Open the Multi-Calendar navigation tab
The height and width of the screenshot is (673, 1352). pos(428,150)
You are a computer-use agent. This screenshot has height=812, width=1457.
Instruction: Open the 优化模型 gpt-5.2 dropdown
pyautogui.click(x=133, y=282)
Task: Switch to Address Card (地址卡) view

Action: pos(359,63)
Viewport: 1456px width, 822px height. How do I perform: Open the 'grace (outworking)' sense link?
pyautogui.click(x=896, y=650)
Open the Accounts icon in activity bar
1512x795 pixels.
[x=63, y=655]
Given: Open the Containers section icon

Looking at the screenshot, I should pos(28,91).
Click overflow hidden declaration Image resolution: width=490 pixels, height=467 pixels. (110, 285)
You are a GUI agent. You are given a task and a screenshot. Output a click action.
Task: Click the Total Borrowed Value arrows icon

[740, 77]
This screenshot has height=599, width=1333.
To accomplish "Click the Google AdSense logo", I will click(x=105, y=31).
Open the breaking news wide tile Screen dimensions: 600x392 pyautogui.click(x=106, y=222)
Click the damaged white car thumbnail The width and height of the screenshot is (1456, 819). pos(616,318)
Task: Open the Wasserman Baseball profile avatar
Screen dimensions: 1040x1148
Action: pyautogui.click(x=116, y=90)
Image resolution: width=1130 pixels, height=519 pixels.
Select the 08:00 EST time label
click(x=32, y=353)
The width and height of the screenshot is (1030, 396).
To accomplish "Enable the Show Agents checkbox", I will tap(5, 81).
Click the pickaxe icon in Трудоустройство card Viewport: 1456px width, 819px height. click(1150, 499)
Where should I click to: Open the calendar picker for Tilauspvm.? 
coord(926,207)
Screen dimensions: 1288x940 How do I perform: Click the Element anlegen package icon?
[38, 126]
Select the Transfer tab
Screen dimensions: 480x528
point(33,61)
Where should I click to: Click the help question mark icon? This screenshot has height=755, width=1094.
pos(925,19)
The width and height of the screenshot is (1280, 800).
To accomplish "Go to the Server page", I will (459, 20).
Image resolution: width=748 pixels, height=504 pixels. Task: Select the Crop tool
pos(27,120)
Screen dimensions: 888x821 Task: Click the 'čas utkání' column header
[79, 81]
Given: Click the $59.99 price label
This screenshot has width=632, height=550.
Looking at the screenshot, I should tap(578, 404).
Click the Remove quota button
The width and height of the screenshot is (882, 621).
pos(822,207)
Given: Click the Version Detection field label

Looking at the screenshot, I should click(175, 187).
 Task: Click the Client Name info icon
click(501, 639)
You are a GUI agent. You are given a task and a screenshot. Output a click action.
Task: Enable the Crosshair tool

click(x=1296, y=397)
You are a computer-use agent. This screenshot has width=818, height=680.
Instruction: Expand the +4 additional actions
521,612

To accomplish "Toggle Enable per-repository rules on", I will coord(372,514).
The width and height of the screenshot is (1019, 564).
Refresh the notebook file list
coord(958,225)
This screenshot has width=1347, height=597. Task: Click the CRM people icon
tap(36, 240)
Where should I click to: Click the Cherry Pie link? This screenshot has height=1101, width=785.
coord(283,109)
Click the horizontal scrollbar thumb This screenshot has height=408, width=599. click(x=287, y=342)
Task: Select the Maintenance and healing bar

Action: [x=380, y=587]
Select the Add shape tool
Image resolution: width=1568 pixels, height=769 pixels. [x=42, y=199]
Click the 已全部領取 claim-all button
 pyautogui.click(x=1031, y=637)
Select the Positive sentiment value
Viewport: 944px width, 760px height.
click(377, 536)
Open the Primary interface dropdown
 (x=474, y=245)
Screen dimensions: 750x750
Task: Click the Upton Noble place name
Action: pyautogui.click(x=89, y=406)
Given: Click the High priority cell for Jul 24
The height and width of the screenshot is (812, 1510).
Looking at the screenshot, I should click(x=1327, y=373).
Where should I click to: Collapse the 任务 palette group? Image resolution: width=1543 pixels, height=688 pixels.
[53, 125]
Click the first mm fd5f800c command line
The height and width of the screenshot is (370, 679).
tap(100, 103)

— EXERCISE —
Rewrite all of the material above as a Markdown table with the columns Row and Line. Give each non-blank line its own numbered row in order, and skip the blank lines.

— WRITTEN RESPONSE —
| Row | Line |
|---|---|
| 1 | Open the Multi-Calendar navigation tab |
| 2 | The height and width of the screenshot is (673, 1352). pos(428,150) |
| 3 | You are a computer-use agent. This screenshot has height=812, width=1457. |
| 4 | Instruction: Open the 优化模型 gpt-5.2 dropdown |
| 5 | pyautogui.click(x=133, y=282) |
| 6 | Task: Switch to Address Card (地址卡) view |
| 7 | Action: pos(359,63) |
| 8 | Viewport: 1456px width, 822px height. How do I perform: Open the 'grace (outworking)' sense link? |
| 9 | pyautogui.click(x=896, y=650) |
| 10 | Open the Accounts icon in activity bar |
| 11 | 1512x795 pixels. |
| 12 | [x=63, y=655] |
| 13 | Given: Open the Containers section icon |
| 14 | Looking at the screenshot, I should pos(28,91). |
| 15 | Click overflow hidden declaration Image resolution: width=490 pixels, height=467 pixels. (110, 285) |
| 16 | You are a GUI agent. You are given a task and a screenshot. Output a click action. |
| 17 | Task: Click the Total Borrowed Value arrows icon |
| 18 | [740, 77] |
| 19 | This screenshot has height=599, width=1333. |
| 20 | To accomplish "Click the Google AdSense logo", I will click(x=105, y=31). |
| 21 | Open the breaking news wide tile Screen dimensions: 600x392 pyautogui.click(x=106, y=222) |
| 22 | Click the damaged white car thumbnail The width and height of the screenshot is (1456, 819). pos(616,318) |
| 23 | Task: Open the Wasserman Baseball profile avatar |
| 24 | Screen dimensions: 1040x1148 |
| 25 | Action: pyautogui.click(x=116, y=90) |
| 26 | Image resolution: width=1130 pixels, height=519 pixels. |
| 27 | Select the 08:00 EST time label |
| 28 | click(x=32, y=353) |
| 29 | The width and height of the screenshot is (1030, 396). |
| 30 | To accomplish "Enable the Show Agents checkbox", I will tap(5, 81). |
| 31 | Click the pickaxe icon in Трудоустройство card Viewport: 1456px width, 819px height. click(1150, 499) |
| 32 | Where should I click to: Open the calendar picker for Tilauspvm.?  |
| 33 | coord(926,207) |
| 34 | Screen dimensions: 1288x940 How do I perform: Click the Element anlegen package icon? |
| 35 | [38, 126] |
| 36 | Select the Transfer tab |
| 37 | Screen dimensions: 480x528 |
| 38 | point(33,61) |
| 39 | Where should I click to: Click the help question mark icon? This screenshot has height=755, width=1094. |
| 40 | pos(925,19) |
| 41 | The width and height of the screenshot is (1280, 800). |
| 42 | To accomplish "Go to the Server page", I will (459, 20). |
| 43 | Image resolution: width=748 pixels, height=504 pixels. Task: Select the Crop tool |
| 44 | pos(27,120) |
| 45 | Screen dimensions: 888x821 Task: Click the 'čas utkání' column header |
| 46 | [79, 81] |
| 47 | Given: Click the $59.99 price label |
| 48 | This screenshot has width=632, height=550. |
| 49 | Looking at the screenshot, I should tap(578, 404). |
| 50 | Click the Remove quota button |
| 51 | The width and height of the screenshot is (882, 621). |
| 52 | pos(822,207) |
| 53 | Given: Click the Version Detection field label |
| 54 | Looking at the screenshot, I should click(175, 187). |
| 55 |  Task: Click the Client Name info icon |
| 56 | click(501, 639) |
| 57 | You are a GUI agent. You are given a task and a screenshot. Output a click action. |
| 58 | Task: Enable the Crosshair tool |
| 59 | click(x=1296, y=397) |
| 60 | You are a computer-use agent. This screenshot has width=818, height=680. |
| 61 | Instruction: Expand the +4 additional actions |
| 62 | 521,612 |
| 63 | To accomplish "Toggle Enable per-repository rules on", I will coord(372,514). |
| 64 | The width and height of the screenshot is (1019, 564). |
| 65 | Refresh the notebook file list |
| 66 | coord(958,225) |
| 67 | This screenshot has width=1347, height=597. Task: Click the CRM people icon |
| 68 | tap(36, 240) |
| 69 | Where should I click to: Click the Cherry Pie link? This screenshot has height=1101, width=785. |
| 70 | coord(283,109) |
| 71 | Click the horizontal scrollbar thumb This screenshot has height=408, width=599. click(x=287, y=342) |
| 72 | Task: Select the Maintenance and healing bar |
| 73 | Action: [x=380, y=587] |
| 74 | Select the Add shape tool |
| 75 | Image resolution: width=1568 pixels, height=769 pixels. [x=42, y=199] |
| 76 | Click the 已全部領取 claim-all button |
| 77 |  pyautogui.click(x=1031, y=637) |
| 78 | Select the Positive sentiment value |
| 79 | Viewport: 944px width, 760px height. |
| 80 | click(377, 536) |
| 81 | Open the Primary interface dropdown |
| 82 |  (x=474, y=245) |
| 83 | Screen dimensions: 750x750 |
| 84 | Task: Click the Upton Noble place name |
| 85 | Action: pyautogui.click(x=89, y=406) |
| 86 | Given: Click the High priority cell for Jul 24 |
| 87 | The height and width of the screenshot is (812, 1510). |
| 88 | Looking at the screenshot, I should click(x=1327, y=373). |
| 89 | Where should I click to: Collapse the 任务 palette group? Image resolution: width=1543 pixels, height=688 pixels. |
| 90 | [53, 125] |
| 91 | Click the first mm fd5f800c command line |
| 92 | The height and width of the screenshot is (370, 679). |
| 93 | tap(100, 103) |